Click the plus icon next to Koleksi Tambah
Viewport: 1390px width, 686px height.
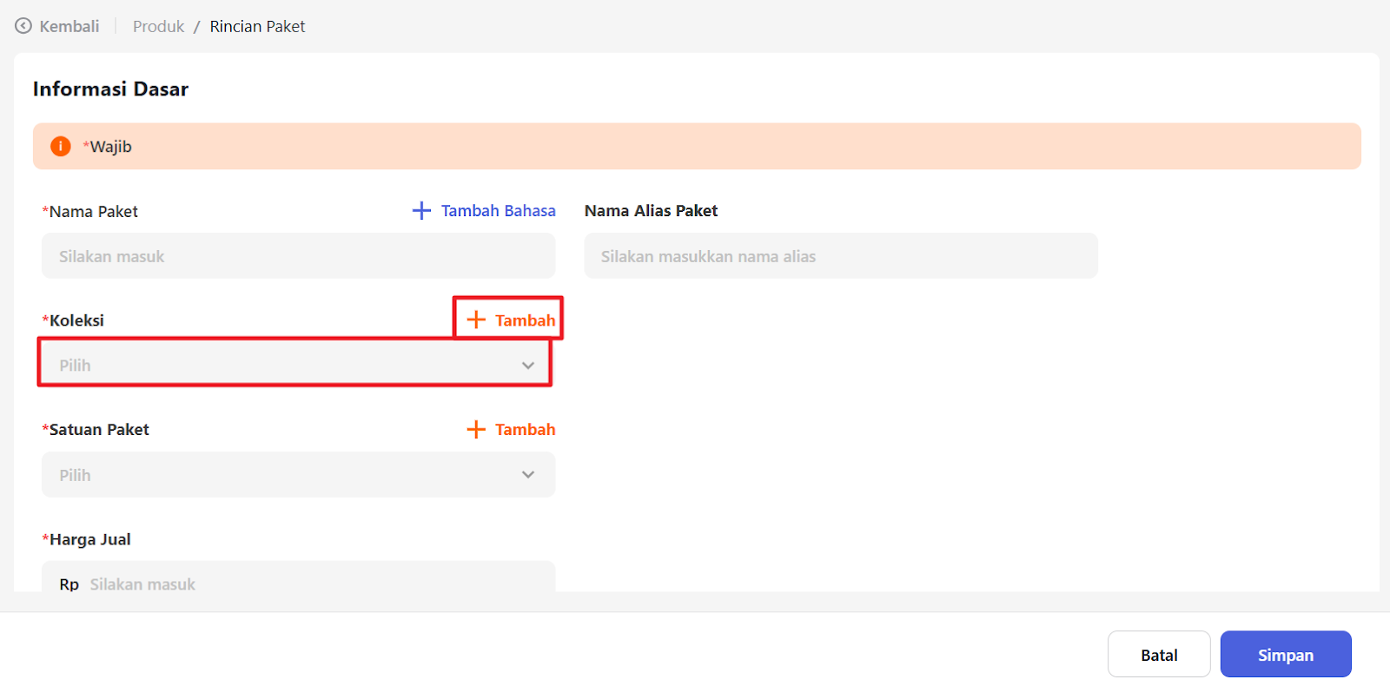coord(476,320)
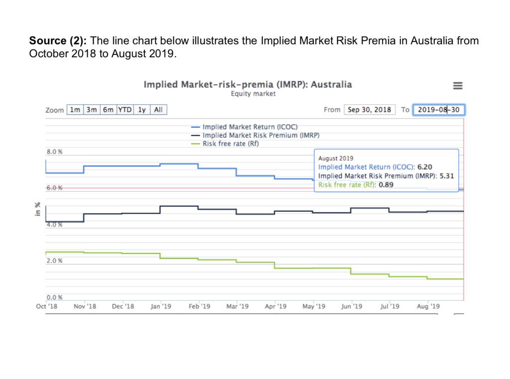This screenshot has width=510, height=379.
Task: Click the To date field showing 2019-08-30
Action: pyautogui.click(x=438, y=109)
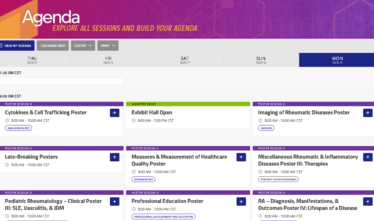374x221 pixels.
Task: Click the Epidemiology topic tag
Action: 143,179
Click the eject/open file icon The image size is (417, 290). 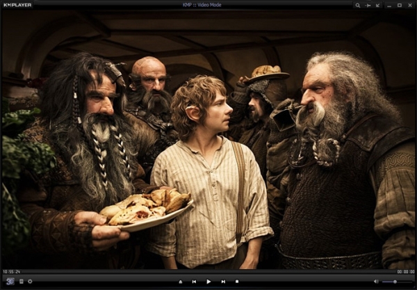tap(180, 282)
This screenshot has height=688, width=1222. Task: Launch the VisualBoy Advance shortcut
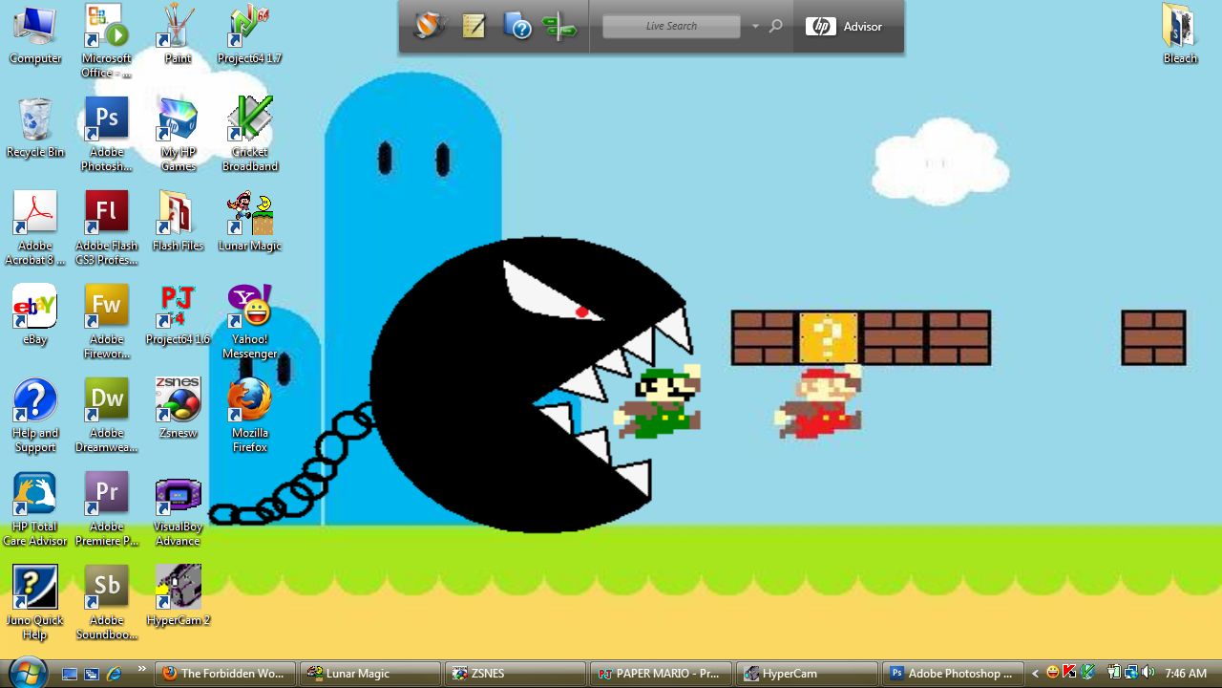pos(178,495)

==

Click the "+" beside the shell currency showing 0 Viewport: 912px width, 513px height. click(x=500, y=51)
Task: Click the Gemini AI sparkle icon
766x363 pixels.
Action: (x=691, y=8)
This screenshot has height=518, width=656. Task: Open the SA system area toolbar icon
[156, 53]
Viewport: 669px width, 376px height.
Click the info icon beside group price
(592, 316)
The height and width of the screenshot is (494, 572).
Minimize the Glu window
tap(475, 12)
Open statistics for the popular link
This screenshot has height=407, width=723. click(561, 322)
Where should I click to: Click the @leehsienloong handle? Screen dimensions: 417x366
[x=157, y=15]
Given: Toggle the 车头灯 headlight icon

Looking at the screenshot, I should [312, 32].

--

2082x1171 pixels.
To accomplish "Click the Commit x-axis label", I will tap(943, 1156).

- **Task item**
Look above for the line with "height. click(x=500, y=51)" and the line with "Viewport: 669px width, 376px height.". Write out those two lines and all the lines between them, exactly, and no others.

- **Written solution**
Click the "+" beside the shell currency showing 0 Viewport: 912px width, 513px height. click(x=500, y=51)
Task: Click the Gemini AI sparkle icon
766x363 pixels.
Action: (x=691, y=8)
This screenshot has height=518, width=656. Task: Open the SA system area toolbar icon
[156, 53]
Viewport: 669px width, 376px height.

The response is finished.